Alors, nos mères étaient simples et gardaient toute leur sollicitude et leurs préoccupations pour le bien-être intérieur. Il y avait telle maison où l’on aurait pu tenir cheval et voiture, où femmes et jeunes filles eussent pu se vêtir de velours tous les jours de l’année, qui n’achetait pas pour deux cents francs par an de pâtisseries et de gibier.
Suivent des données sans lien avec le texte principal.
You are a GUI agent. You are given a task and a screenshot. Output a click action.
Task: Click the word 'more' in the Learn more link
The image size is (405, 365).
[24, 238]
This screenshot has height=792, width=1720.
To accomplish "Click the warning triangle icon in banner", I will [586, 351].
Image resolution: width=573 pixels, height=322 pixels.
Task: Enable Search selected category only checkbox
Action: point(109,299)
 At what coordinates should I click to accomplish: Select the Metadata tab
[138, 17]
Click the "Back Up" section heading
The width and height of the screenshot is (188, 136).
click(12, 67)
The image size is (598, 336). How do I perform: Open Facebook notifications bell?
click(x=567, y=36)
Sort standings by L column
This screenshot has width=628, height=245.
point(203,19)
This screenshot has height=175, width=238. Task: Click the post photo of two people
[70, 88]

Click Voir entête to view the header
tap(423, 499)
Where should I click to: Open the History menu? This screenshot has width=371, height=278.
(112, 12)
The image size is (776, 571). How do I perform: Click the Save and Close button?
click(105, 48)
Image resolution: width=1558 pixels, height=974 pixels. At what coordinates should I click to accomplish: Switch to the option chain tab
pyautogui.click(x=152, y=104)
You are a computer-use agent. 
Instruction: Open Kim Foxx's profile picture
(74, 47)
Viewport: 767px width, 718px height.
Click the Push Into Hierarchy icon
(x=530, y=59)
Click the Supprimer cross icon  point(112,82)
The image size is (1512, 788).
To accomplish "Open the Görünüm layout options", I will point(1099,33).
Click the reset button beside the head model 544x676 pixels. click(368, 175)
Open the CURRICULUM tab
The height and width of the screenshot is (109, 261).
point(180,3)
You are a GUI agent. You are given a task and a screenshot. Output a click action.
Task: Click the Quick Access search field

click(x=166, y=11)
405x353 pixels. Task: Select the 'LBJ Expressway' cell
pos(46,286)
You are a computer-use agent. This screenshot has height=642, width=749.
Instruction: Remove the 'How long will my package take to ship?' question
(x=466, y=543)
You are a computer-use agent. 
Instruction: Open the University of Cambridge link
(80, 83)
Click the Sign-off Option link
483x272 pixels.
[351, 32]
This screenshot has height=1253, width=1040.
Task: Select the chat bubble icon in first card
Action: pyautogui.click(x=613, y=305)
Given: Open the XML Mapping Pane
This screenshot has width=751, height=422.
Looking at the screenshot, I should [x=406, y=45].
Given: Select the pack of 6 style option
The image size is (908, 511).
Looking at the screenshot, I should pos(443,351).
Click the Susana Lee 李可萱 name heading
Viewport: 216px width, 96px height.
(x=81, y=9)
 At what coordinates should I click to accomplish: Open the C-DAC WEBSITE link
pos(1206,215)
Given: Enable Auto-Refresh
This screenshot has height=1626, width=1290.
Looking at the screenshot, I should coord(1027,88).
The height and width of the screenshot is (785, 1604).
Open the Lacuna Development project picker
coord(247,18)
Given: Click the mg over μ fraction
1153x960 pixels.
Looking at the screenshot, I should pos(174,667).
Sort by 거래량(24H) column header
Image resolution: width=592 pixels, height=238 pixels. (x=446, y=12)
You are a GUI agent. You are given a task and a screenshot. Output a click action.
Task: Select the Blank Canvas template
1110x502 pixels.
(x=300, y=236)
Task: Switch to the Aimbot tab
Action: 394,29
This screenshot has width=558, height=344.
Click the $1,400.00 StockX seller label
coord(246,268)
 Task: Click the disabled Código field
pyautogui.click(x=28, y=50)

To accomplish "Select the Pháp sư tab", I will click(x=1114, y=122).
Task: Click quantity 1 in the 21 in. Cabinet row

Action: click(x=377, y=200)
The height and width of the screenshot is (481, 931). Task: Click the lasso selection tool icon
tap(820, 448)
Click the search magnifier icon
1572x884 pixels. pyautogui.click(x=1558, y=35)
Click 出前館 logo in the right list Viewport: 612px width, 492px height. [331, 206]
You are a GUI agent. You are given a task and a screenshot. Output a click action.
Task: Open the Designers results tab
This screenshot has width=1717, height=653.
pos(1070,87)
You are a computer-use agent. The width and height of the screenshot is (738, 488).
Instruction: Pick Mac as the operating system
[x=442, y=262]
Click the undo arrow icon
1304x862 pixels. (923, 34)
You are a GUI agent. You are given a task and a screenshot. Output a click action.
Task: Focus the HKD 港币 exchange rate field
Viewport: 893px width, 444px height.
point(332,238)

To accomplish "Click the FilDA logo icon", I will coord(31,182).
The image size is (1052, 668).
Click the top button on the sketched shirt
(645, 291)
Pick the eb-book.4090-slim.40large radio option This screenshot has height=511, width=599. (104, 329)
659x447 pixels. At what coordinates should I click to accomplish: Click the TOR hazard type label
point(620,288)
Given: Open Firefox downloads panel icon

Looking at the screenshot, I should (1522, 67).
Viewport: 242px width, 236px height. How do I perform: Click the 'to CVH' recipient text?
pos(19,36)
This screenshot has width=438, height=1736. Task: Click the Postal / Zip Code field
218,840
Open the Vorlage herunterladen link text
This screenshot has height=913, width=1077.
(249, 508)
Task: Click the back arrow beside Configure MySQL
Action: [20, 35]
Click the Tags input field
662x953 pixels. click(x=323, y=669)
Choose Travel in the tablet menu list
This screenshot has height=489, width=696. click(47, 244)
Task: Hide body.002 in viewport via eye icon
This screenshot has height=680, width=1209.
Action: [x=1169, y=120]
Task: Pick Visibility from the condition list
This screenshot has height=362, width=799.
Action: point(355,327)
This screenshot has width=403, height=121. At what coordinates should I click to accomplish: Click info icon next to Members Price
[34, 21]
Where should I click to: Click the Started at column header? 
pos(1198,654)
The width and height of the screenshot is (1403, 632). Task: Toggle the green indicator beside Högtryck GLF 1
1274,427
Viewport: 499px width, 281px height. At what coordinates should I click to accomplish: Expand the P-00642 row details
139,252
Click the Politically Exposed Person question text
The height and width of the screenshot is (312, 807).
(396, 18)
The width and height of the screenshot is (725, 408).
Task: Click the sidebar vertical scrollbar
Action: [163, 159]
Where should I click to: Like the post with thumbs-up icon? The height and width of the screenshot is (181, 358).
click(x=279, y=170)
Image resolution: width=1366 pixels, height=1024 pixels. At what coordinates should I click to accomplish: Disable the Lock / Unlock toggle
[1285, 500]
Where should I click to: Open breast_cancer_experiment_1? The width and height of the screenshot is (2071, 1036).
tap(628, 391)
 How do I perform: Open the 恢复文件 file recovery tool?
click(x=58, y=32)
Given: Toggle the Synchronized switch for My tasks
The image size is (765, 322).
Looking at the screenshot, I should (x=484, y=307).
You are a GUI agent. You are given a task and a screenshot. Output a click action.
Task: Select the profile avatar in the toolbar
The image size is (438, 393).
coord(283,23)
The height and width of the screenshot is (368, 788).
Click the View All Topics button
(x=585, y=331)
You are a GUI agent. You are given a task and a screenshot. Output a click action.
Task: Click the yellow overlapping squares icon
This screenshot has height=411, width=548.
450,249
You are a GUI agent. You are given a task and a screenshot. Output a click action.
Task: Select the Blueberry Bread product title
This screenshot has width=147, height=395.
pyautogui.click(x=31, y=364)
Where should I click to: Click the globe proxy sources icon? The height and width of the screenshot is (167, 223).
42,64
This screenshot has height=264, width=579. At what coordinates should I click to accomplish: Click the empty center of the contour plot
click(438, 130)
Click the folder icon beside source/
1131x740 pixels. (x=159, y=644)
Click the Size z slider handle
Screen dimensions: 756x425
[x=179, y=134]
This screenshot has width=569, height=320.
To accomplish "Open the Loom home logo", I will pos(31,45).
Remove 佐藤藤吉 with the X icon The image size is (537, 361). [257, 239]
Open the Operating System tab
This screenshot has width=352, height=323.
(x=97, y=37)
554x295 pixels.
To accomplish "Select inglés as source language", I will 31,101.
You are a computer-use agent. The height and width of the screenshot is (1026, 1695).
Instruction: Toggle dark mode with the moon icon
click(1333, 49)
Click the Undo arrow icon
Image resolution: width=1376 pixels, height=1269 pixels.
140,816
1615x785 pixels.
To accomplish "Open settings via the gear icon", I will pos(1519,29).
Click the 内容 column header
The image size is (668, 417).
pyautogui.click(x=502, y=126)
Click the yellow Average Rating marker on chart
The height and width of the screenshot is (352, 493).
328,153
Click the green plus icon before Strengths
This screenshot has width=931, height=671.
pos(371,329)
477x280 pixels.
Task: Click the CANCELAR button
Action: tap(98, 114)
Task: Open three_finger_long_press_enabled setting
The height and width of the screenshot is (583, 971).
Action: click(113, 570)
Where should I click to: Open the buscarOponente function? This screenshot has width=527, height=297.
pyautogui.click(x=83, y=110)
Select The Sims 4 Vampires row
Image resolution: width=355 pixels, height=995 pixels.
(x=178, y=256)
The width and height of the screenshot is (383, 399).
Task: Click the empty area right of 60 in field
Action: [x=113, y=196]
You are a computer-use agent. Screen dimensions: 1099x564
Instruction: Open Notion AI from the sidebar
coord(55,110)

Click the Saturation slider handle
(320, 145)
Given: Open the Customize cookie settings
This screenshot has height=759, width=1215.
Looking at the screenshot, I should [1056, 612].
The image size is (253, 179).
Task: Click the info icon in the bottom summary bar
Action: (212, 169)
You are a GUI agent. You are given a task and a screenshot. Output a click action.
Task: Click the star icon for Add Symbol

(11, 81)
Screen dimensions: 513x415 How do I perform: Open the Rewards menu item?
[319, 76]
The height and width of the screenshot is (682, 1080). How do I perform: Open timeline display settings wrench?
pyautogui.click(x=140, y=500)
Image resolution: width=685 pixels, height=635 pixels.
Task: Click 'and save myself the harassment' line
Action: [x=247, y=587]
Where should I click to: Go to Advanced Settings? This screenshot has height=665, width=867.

Mais, en revanche, comme les grandes armoires étaient remplies de beau linge, comme le caveau était garni de bouteilles poudreuses, et quelle plantureuse hospitalité on offrait aux amis, non pas à des intervalles de plus en plus rares, mais à tout venant, mais toujours !

Et sur ces tables abondamment servies, si l’on ne voyait pas comme aujourd’hui cette recherche du clinquant, ce souci de l’esbrouffe, on savait au moins que la vieille argenterie, quelque peu noircie et bossuée, ne contenait pas un atome d’alliage et surtout ne devait rien à personne.

Parmi les vingt-huit ménages de la maison Panissot, grand’mière s’était formé un cercle d’intimes au milieu duquel nous vivions à l’aise et sans cérémonie. J’avais trouvé peu de compagnons de jeu dans ces familles presque toutes composées de personnes d’un âge plus que respectable, mais je n’en menais pas moins l’existence la plus libre et la plus émaillée de distractions de toutes sortes.